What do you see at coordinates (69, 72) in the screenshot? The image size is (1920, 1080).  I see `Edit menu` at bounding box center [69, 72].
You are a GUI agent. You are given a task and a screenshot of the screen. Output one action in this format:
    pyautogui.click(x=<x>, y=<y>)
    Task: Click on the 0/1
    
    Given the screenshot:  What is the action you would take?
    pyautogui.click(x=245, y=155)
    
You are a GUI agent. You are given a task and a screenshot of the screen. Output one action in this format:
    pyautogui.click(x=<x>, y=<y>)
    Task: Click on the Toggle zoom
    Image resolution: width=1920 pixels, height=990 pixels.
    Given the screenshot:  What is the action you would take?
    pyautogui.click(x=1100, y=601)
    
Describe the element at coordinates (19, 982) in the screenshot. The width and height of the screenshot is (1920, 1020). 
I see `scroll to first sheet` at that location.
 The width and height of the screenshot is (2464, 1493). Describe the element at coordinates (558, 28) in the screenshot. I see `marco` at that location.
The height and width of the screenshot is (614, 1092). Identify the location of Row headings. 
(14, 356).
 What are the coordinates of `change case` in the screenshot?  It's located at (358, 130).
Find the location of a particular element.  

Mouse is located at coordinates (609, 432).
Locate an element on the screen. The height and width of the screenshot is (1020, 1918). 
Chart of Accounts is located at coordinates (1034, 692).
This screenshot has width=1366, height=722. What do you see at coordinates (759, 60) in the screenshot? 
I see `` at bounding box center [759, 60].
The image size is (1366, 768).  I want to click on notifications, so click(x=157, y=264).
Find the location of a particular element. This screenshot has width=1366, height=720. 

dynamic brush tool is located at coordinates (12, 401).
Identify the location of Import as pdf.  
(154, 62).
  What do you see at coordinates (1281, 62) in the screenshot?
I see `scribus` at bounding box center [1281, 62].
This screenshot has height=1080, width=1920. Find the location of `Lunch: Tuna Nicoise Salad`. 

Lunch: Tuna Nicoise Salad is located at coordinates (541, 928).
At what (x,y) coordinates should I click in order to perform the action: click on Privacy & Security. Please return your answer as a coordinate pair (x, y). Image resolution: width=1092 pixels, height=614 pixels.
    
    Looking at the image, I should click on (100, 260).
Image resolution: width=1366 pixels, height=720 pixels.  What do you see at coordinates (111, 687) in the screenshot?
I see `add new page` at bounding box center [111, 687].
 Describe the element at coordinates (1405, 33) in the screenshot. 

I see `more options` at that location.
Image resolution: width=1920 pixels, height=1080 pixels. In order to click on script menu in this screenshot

▶ **PROBLEM**
Reproduce the items word for word, starting with the line that contains "The image size is (1366, 768)." and continuing through the final line of the items.

▶ **SOLUTION TO THE EXERCISE**
The image size is (1366, 768).  I want to click on notifications, so click(x=157, y=264).
Find the location of a particular element. This screenshot has width=1366, height=720. 

dynamic brush tool is located at coordinates (12, 401).
Identify the location of Import as pdf.  
(154, 62).
  What do you see at coordinates (1281, 62) in the screenshot?
I see `scribus` at bounding box center [1281, 62].
This screenshot has height=1080, width=1920. Find the location of `Lunch: Tuna Nicoise Salad`. 

Lunch: Tuna Nicoise Salad is located at coordinates (541, 928).
At what (x,y) coordinates should I click in order to perform the action: click on Privacy & Security. Please return your answer as a coordinate pair (x, y). Image resolution: width=1092 pixels, height=614 pixels.
    
    Looking at the image, I should click on (100, 260).
Image resolution: width=1366 pixels, height=720 pixels.  What do you see at coordinates (111, 687) in the screenshot?
I see `add new page` at bounding box center [111, 687].
 Describe the element at coordinates (1405, 33) in the screenshot. 

I see `more options` at that location.
Image resolution: width=1920 pixels, height=1080 pixels. In order to click on script menu in this screenshot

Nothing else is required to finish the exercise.